STATED EXERCISE 1
Rewrite every line of the records below as a Markdown table with the columns Number and Record line, and skip blank lines. Leave the pictures out of your answer.

PAGE
────────────────────────────────────────

In theory, I’m ok with this.  Sometimes NVA activity can’t be avoided and this is not a bad decision.  What is a bad decision (and one that I’ve seen done) is to optimize NVA activity rather than minimize it.  Bug fixing comes to mind.  You have to accept this truth first – bug fixing is NON VALUE ADD.  Yes, you have to fix bugs in code, but can we all agree that it’d be better if you just didn’t write bugs in the first place?  There’s lots of research on the cost of poor quality.  Numbers quoted usually indicate a cost of 100-1000 times what it would have cost to find it and fix it earlier.  That is, if I’d found and fixed the defect in the design phase it might have cost me $100.  If I don’t catch it and it gets to prod, it could be $10,000 – $100,000 to fix it.  Yes, you’re reading that right – one hundred thousand dollars.

But I’ve observed the following and if you’re not at least slightly disturbed how we got to where we are by the end, you’re not really grasping the issue.  Let’s say Bob (he’s fictional and does not represent anyone I actually know by the name of Bob, so don’t go blaming him) gets tasked with reducing maintenance labor costs at your company.  Maintenance labor includes a bunch of things – like upgrading hardware and applying security patches to the operating system and most significantly bug fixing.  Sure, projects create bugs but eventually those projects and their teams go away, so the projects (and their respective budgets) are no longer around to absorb the cost of fixing bugs.  The maintenance budget pays to keep the lights on, and that includes fixing bugs that no longer have a project to call home.

The first step is easy – Bob already figured out that bug fixing is the vast majority of the maintenance budget.  It makes sense to address bug fixes because that’s the best opportunity to save the company money.  As in all good Six Sigma, Bob starts in the Define phase which includes a lovely project charter.  Part of his charter is to define the goal and potential opportunity.  Let’s say for whatever reason, the business decides they need at least a $100,000 savings from Bob.  The bug fixing is costing the company $1,000,000 a year, so that’s 10%.  10% seems easy, right?

So Bob does some interviews about the bug fixing process since that’s where he was tasked to fix.  He does a value stream map as well.  Lo-and-behold, about 20% of the duration of the bug fixing process is waste.  It includes things like transporting the ticket around and waiting for someone else to look at it.  Bob does some quick math.  The total cost of bug fixing is $1,000,000.  If he eliminated this 20% waste, that’d be $200,000 the company could save!  It’s two times what Bob needs.  All he needs is a 50% reduction in the NVA activities of bug fixing.  50% less NVA means Bob gets his $100,000 payoff for the company.  And wouldn’t you know it, Six Sigma has a toolset for this.  They call it LEAN or Lean Six Sigma.

────────────────────────────────────────

EXTRACTED RECORDS
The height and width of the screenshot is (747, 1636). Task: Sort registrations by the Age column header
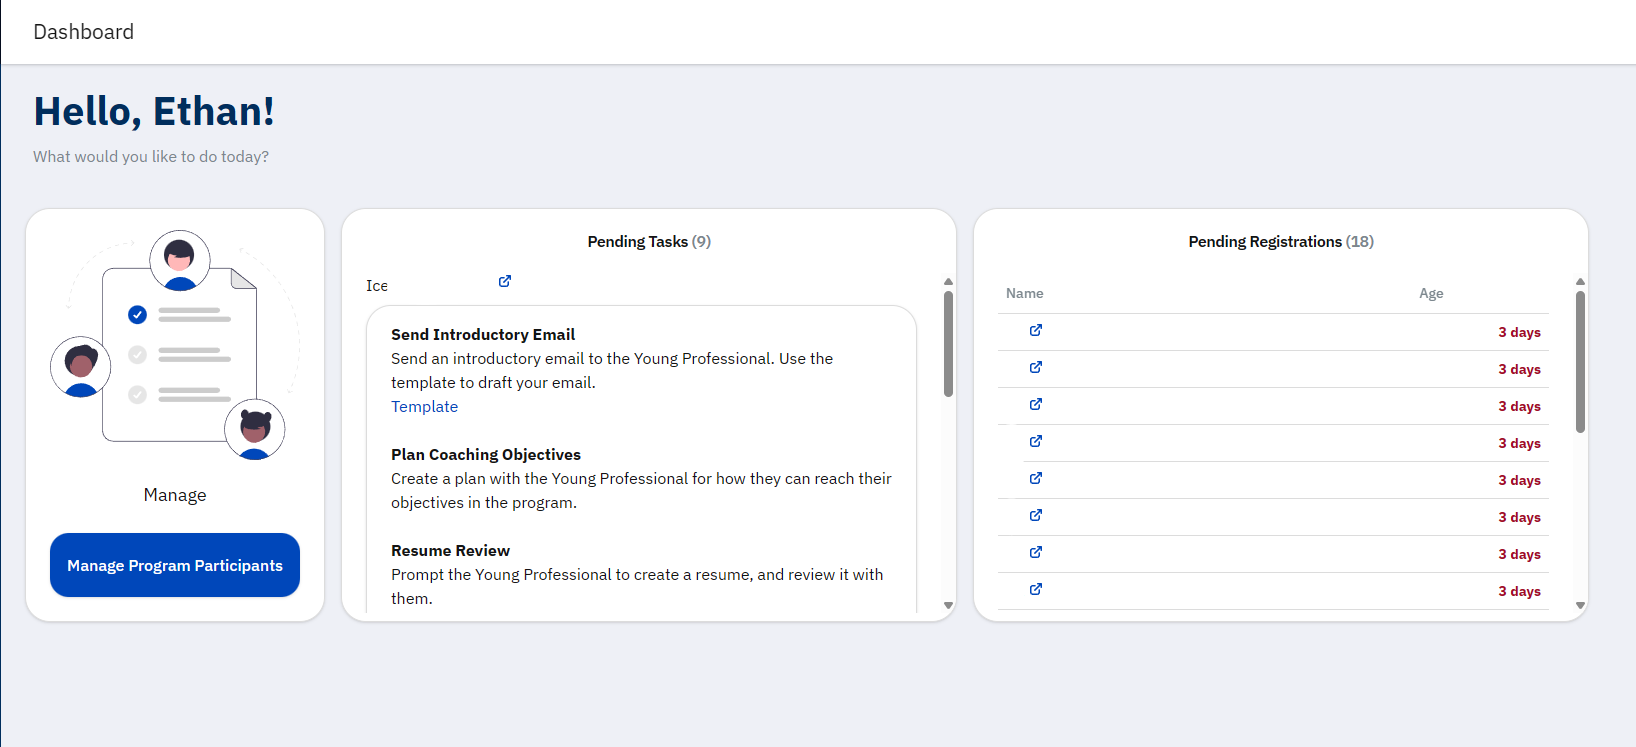coord(1430,293)
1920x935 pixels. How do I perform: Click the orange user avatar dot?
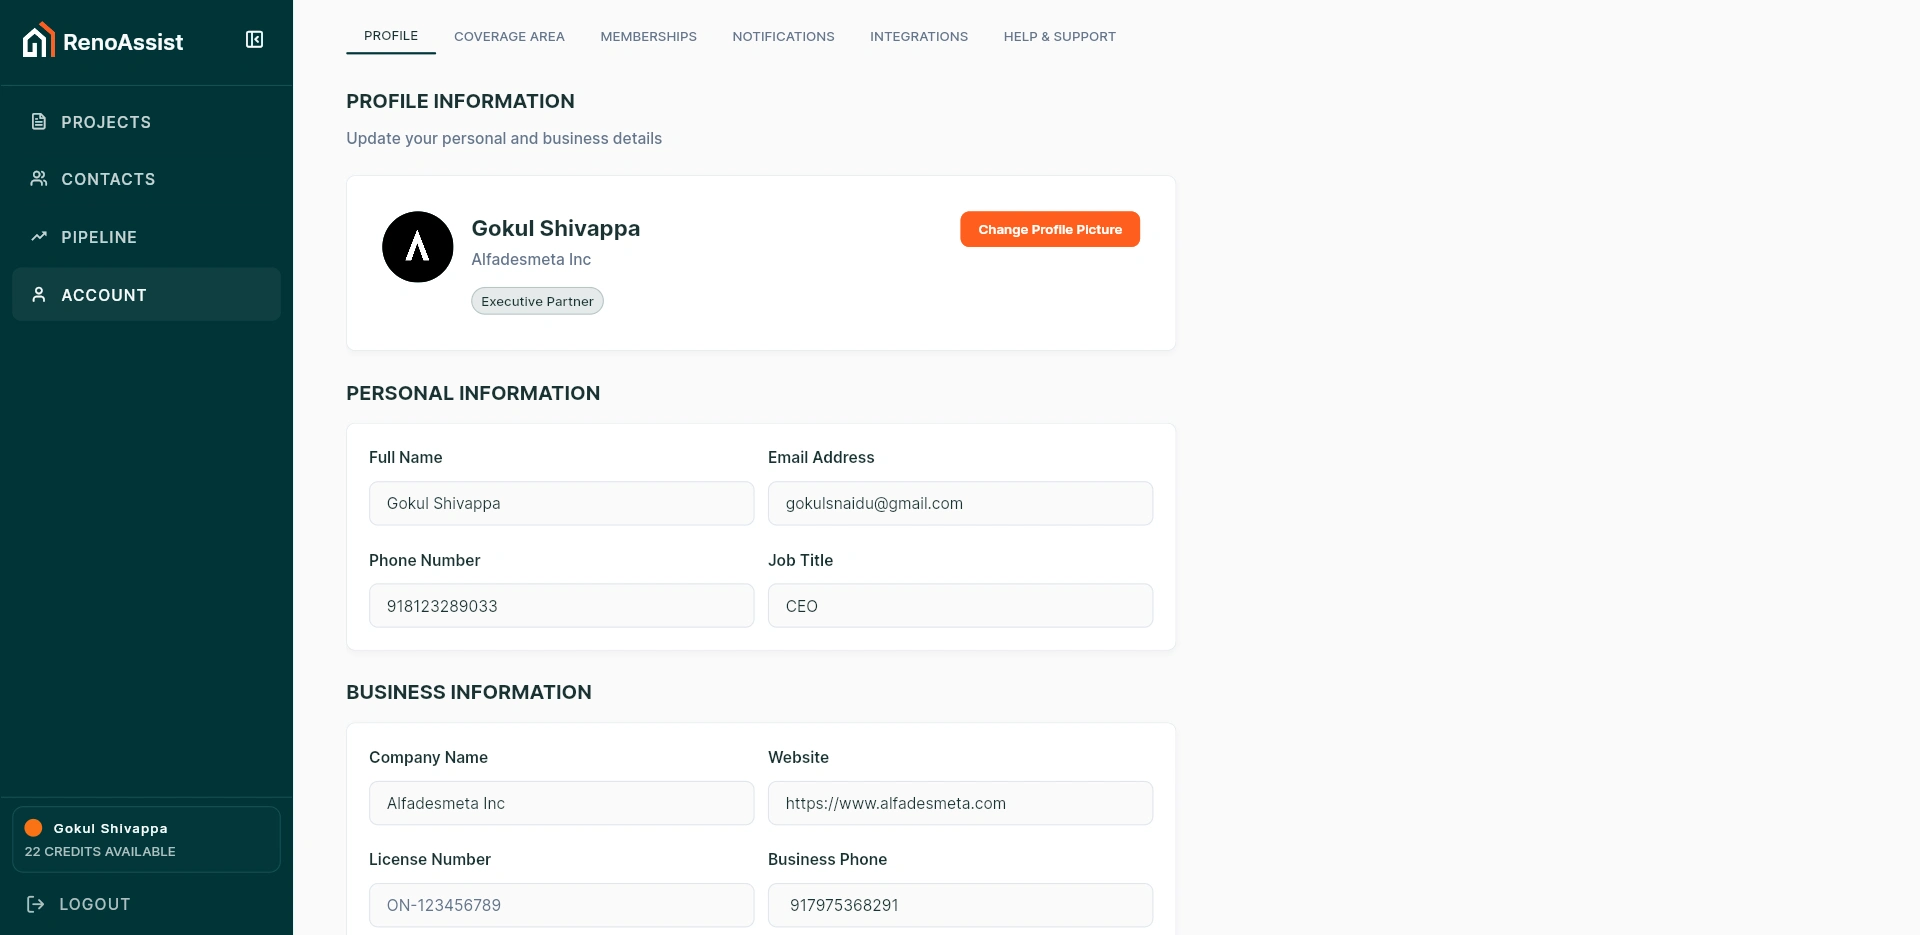pos(34,828)
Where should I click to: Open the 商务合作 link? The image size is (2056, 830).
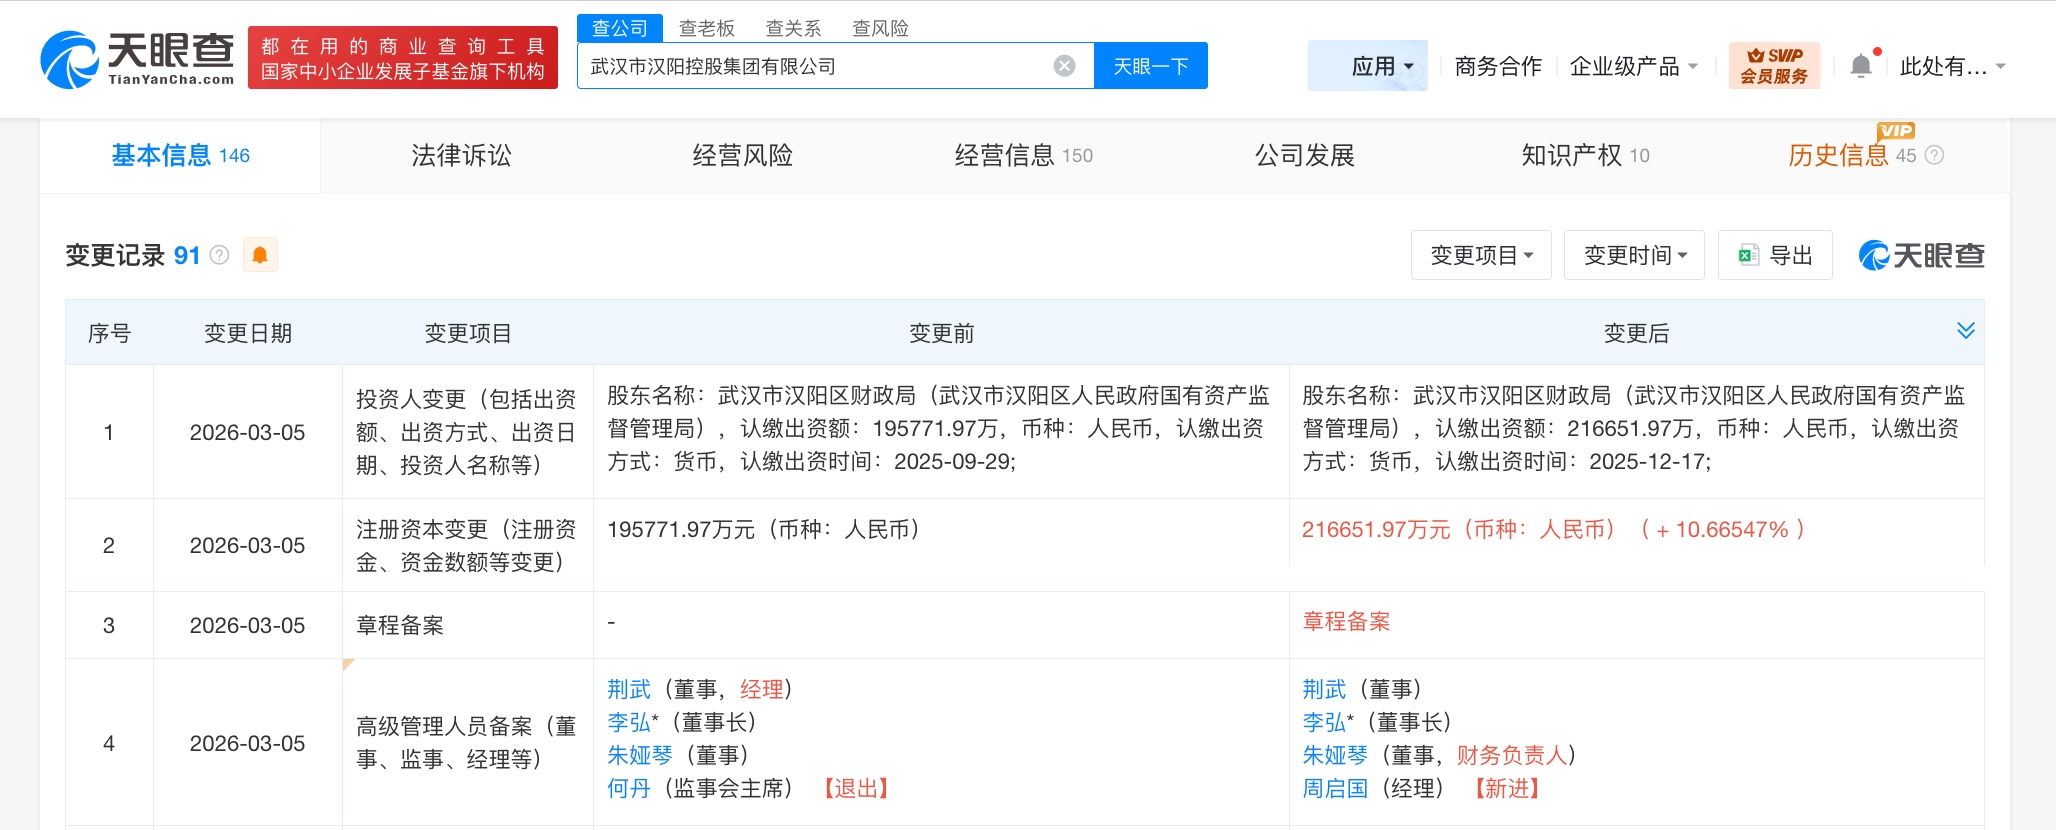pos(1497,66)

────────────────────────────────────────

STATED EXERCISE 2
Output the passage on bug fixing verbatim, from "The first step" up to and including "seems easy, right?".

COMPLETE RESPONSE 1
| Number | Record line |
|---|---|
| 1 | The height and width of the screenshot is (747, 1636). Task: Sort registrations by the Age column header |
| 2 | coord(1430,293) |
| 3 | 1920x935 pixels. How do I perform: Click the orange user avatar dot? |
| 4 | pos(34,828) |
| 5 | Where should I click to: Open the 商务合作 link? The image size is (2056, 830). |
| 6 | pos(1497,66) |

COMPLETE RESPONSE 2
The first step is easy – Bob already figured out that bug fixing is the vast majority of the maintenance budget.  It makes sense to address bug fixes because that’s the best opportunity to save the company money.  As in all good Six Sigma, Bob starts in the Define phase which includes a lovely project charter.  Part of his charter is to define the goal and potential opportunity.  Let’s say for whatever reason, the business decides they need at least a $100,000 savings from Bob.  The bug fixing is costing the company $1,000,000 a year, so that’s 10%.  10% seems easy, right?